Insurance companies say, falsely, that we must make it even harder or impossible for Americans to use our civil courts, in order to bring down insurance rates. This is wrong. Restricting legal rights, while having terrible consequences for many innocent people, will do nothing to improve the affordability of liability insurance.
The largely unregulated and anti-competitive insurance industry is responsible for the premium-gouging which businesses, professionals and individuals experience. There is only one way to solve this problem -- reforming the insurance industry, not the civil justice system.
Here’s What We Support:
We support insurance industry reforms that will help control the insurance industry’s economic cycle that inevitably leads to price-gouging of policyholders. We support reforms that systematically address the tactics of the insurance industry, which consistently looks for scapegoats, including lawyers and the legal system, to cover up its mismanagement and the results of it’s own economic cycle. These insurance reforms includes:
Meaningful Insurance Disclosure Laws. States must enact laws and regulations so that public officials making policy decisions and legislative choices have information on payouts, losses, income and reserves to determine the true condition of the insurance industry and how victims are faring under the present system. Congress should also set minimum disclosure standards for surplus lines and reinsurers operating in the United States.
Strong State Authority Over Rates and the Participation of an Effective Insurance Consumer Advocate. State insurance departments must take a far more active role in controlling insurance rates. At a minimum, departments should be given more authority to approve or reject rate requests, or to advocate the rollback of insurance rates. In addition, states should establish a consumer advocate in the Insurance Commissioner’s office to participate in rate hearings and to monitor insurance industry waste, inefficiencies and price-gouging.
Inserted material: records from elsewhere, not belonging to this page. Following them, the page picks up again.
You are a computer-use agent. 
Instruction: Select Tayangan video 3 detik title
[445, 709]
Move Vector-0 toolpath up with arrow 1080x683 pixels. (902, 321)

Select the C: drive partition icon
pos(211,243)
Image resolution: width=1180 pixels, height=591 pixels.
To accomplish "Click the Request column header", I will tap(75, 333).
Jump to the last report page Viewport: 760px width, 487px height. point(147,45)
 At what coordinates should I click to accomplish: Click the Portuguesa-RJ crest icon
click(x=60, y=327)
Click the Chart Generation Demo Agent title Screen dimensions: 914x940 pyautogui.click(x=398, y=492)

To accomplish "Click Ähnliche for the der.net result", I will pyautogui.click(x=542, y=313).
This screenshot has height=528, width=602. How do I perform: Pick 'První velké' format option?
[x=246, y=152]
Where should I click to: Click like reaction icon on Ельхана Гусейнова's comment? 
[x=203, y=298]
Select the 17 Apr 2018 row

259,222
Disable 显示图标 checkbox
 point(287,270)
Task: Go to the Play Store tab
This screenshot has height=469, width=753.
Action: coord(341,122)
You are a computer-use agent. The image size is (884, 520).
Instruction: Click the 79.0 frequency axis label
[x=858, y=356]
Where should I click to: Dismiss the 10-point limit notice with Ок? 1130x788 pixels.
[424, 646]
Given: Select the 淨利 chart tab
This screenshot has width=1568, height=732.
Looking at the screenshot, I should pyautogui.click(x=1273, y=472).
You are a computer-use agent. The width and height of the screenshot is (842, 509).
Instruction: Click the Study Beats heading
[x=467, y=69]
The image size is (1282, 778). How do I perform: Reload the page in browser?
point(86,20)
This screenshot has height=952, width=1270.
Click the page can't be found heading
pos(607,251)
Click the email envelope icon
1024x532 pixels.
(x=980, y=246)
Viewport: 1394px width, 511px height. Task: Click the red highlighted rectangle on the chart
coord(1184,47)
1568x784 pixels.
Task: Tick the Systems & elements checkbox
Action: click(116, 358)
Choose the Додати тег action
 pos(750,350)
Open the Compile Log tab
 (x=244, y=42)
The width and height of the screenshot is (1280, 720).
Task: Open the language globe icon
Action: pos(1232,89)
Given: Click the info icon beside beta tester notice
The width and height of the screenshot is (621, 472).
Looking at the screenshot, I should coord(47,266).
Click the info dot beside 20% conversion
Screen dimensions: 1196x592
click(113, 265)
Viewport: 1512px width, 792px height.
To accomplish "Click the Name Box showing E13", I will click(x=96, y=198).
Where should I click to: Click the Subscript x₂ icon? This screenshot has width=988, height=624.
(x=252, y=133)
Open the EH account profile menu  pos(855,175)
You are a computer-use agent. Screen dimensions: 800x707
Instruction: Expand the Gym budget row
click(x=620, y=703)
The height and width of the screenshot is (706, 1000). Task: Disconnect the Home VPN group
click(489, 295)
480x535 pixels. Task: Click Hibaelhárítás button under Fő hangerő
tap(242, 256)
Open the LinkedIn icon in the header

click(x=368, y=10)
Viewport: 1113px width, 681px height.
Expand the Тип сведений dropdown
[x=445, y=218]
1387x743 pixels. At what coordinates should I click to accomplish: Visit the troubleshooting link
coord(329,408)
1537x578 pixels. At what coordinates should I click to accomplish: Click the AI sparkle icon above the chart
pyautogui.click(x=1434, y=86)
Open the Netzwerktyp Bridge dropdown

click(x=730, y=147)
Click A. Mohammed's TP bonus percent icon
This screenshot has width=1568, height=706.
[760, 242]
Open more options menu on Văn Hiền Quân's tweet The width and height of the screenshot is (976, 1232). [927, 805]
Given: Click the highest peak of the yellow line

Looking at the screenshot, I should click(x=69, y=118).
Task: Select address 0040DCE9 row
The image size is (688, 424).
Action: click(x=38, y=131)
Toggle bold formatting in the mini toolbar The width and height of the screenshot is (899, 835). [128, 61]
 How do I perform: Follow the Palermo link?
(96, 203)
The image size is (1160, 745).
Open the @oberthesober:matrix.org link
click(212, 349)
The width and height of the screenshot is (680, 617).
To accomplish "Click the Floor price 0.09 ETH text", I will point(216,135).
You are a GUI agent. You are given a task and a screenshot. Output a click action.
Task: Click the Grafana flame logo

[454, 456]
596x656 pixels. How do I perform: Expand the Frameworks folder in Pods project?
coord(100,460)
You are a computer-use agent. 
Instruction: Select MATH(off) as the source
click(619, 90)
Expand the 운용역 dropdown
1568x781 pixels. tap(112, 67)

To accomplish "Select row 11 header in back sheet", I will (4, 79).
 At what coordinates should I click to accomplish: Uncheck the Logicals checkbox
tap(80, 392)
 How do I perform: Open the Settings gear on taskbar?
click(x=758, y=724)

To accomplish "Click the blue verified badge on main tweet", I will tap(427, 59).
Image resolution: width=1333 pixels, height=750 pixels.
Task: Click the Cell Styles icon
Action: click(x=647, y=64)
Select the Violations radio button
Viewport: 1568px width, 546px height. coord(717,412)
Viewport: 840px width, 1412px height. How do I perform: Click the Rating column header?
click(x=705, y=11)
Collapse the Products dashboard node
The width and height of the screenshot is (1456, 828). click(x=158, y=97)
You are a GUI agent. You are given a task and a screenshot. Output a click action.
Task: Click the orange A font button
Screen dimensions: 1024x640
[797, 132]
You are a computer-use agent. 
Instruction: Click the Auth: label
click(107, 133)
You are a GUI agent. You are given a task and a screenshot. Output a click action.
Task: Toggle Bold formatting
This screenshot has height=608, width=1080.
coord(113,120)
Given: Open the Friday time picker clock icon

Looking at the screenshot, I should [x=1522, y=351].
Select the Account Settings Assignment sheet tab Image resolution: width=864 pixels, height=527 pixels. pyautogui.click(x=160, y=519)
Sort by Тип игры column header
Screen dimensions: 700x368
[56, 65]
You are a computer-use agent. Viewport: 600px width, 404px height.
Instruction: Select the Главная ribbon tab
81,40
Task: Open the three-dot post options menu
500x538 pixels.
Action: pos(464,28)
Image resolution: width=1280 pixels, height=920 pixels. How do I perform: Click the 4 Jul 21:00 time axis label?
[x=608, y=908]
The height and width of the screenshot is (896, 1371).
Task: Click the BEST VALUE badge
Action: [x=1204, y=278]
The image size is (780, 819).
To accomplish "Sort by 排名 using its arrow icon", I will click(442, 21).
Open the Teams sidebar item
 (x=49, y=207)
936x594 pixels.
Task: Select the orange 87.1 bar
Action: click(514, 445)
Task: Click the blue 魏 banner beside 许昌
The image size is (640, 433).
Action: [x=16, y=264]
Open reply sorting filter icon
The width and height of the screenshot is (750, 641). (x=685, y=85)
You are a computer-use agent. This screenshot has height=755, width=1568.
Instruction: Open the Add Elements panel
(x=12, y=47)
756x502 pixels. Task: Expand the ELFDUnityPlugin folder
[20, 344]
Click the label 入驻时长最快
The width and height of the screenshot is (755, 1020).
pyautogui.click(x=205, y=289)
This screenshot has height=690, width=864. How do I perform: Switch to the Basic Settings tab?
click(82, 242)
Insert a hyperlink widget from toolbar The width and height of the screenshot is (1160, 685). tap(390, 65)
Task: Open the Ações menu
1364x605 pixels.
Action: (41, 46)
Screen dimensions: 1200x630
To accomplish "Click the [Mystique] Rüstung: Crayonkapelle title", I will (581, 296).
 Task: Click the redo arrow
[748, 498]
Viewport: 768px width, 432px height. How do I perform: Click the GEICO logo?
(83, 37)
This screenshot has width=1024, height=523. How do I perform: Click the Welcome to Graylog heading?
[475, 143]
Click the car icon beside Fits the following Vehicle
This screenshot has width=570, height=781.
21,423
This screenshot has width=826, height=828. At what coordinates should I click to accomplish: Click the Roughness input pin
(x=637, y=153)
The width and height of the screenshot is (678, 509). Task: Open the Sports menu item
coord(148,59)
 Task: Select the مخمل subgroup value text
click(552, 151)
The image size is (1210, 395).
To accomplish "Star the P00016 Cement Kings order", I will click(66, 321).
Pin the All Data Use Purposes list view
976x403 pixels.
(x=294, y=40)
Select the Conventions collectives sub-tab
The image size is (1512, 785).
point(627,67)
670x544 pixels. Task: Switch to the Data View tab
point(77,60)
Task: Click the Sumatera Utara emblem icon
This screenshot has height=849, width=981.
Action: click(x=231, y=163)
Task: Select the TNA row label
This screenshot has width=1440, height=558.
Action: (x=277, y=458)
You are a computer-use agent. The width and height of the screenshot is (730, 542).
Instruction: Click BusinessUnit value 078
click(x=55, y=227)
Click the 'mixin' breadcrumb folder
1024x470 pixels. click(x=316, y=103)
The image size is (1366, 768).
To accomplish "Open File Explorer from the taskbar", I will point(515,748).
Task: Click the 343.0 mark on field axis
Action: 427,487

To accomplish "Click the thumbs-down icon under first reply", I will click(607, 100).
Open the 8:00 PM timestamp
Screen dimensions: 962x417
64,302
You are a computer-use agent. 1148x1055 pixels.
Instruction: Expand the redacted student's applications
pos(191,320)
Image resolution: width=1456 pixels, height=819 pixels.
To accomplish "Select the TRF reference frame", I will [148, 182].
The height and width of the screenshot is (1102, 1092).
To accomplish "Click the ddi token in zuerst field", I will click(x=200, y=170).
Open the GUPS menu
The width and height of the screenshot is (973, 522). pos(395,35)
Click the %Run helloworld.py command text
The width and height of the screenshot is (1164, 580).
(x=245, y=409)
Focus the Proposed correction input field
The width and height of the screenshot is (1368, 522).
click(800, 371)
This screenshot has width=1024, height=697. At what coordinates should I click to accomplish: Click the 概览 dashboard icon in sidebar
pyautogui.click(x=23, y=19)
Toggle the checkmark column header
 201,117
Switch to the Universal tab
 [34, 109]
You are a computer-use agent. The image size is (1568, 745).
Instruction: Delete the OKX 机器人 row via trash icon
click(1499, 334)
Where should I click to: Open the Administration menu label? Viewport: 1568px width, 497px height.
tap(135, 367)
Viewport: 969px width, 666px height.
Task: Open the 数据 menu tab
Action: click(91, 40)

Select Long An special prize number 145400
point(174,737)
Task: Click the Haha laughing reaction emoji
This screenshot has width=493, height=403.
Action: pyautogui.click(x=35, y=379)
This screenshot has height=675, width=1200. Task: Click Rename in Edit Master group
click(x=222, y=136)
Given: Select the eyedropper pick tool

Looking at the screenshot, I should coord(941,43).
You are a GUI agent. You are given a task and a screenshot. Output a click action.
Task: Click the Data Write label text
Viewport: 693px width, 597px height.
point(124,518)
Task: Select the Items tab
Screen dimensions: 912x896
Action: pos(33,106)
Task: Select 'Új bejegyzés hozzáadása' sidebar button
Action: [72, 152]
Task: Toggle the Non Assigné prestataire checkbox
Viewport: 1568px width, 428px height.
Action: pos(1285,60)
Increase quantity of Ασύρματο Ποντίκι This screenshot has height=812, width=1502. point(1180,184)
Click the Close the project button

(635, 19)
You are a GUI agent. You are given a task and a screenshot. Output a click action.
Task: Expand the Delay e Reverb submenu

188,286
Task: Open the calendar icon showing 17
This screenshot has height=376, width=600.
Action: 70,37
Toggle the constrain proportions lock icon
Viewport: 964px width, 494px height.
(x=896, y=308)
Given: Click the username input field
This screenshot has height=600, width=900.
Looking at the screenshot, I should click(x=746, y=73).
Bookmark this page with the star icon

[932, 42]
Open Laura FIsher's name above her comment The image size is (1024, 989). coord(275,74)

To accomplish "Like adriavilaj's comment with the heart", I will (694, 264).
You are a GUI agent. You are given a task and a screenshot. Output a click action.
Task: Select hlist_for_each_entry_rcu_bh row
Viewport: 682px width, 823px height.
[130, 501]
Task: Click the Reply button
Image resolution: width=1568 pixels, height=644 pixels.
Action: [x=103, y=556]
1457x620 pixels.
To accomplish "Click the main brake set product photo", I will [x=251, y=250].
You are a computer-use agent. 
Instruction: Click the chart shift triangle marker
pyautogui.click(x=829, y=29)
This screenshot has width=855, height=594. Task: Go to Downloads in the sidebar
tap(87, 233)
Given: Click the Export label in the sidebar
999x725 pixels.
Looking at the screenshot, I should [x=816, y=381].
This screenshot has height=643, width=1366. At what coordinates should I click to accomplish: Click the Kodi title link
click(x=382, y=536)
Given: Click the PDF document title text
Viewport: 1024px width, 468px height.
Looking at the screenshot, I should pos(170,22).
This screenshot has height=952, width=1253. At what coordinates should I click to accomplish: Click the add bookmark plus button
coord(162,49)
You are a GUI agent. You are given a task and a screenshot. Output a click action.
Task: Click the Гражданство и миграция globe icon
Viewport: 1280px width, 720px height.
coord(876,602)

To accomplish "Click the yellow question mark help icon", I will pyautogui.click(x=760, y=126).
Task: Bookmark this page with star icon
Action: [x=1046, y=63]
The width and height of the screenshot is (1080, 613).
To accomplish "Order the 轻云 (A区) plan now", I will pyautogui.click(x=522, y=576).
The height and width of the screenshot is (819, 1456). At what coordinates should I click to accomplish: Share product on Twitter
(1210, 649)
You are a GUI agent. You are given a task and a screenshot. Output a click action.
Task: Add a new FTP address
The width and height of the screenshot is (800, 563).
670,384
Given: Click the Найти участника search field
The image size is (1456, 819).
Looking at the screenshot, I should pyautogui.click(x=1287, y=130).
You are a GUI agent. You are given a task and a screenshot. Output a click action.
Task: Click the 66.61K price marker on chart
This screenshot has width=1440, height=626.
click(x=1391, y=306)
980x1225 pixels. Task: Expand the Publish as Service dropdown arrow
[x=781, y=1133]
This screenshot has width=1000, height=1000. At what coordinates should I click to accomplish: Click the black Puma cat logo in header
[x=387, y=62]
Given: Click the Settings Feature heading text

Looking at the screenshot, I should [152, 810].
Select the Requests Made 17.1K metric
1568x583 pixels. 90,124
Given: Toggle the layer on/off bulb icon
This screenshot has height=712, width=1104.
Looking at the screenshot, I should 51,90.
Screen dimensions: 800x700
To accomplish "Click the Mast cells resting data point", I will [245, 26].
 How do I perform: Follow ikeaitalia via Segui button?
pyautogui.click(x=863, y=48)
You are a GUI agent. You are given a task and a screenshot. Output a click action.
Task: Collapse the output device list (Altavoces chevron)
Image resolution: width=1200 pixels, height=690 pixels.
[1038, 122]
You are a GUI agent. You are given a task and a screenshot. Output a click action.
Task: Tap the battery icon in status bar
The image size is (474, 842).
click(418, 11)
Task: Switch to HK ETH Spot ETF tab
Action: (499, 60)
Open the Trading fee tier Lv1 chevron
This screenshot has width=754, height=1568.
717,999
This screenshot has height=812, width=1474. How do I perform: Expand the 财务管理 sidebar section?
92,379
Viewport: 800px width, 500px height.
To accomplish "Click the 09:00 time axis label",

Repeal of the Insurance Industry’s Anti-Trust Exemptions. A law repealing the insurance industry’s federal anti-trust exemption (McCarran-Ferguson Act) would ensure that all domestic and foreign insurers and reinsurers that do business in the United States are subject to federal anti-trust prohibitions applicable to other industries. In addition, states should repeal anti-group laws, as well as anti-rebate laws that prohibit insurance agents from offering discounts to policyholders.